Improving Medical Multi-modal Contrastive Learning with Expert Annotations
Yogesh Kumar, Pekka Marttinen
TL;DR
Medical multimodal understanding is hampered by scarce expert-annotated data and a modality gap between image and text embeddings. The authors propose eCLIP, an expert-annotated extension of CLIP that injects radiologist eye-gaze heatmaps through a heatmap processor, plus mixup and curriculum strategies, while preserving core CLIP architecture.
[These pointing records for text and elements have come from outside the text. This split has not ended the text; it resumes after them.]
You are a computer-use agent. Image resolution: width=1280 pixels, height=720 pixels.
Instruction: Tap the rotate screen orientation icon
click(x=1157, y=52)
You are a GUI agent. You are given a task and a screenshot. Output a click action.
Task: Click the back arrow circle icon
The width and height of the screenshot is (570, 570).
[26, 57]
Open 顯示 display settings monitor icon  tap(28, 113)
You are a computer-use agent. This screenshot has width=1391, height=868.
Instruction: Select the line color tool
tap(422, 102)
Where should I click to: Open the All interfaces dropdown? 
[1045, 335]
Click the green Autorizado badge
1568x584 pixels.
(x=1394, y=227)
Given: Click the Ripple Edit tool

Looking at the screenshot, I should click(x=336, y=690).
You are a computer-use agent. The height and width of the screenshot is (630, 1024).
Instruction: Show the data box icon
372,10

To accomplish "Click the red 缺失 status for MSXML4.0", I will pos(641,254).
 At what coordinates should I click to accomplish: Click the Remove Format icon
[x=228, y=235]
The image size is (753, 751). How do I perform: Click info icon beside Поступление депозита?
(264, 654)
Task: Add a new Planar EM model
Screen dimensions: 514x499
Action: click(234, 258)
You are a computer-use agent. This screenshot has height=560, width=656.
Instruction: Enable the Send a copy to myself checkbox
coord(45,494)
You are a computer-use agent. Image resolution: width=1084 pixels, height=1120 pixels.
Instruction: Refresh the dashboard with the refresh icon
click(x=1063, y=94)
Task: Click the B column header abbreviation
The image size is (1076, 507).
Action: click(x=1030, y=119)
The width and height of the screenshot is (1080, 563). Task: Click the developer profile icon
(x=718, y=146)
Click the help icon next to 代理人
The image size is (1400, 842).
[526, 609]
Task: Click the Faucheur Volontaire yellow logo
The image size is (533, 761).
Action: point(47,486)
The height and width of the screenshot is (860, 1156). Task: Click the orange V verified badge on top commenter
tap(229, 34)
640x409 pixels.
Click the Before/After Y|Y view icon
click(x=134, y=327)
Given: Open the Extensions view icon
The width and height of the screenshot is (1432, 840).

Across zero-shot classification, linear probing, cross-modal retrieval, and RAG-based radiology report generation, eCLIP yields improved alignment, uniformity, and reduced modality gap, translating into stronger cross-modal representations. The work demonstrates that high-quality expert annotations can substantially boost medical imaging multimodal learning and opens avenues for sequence-aware and text-side annotation extensions.
Abstract
We introduce eCLIP, an enhanced version of the CLIP model that integrates expert annotations in the form of radiologist eye-gaze heatmaps. It tackles key challenges in contrastive multi-modal medical imaging analysis, notably data scarcity and the "modality gap" -- a significant disparity between image and text embeddings that diminishes the quality of representations and hampers cross-modal interoperability. eCLIP integrates a heatmap processor and leverages mixup augmentation to efficiently utilize the scarce expert annotations, thus boosting the model's learning effectiveness. eCLIP is designed to be generally applicable to any variant of CLIP without requiring any modifications of the core architecture. Through detailed evaluations across several tasks, including zero-shot inference, linear probing, cross-modal retrieval, and Retrieval Augmented Generation (RAG) of radiology reports using a frozen Large Language Model, eCLIP showcases consistent improvements in embedding quality. The outcomes reveal enhanced alignment and uniformity, affirming eCLIP's capability to harness high-quality annotations for enriched multi-modal analysis in the medical imaging domain.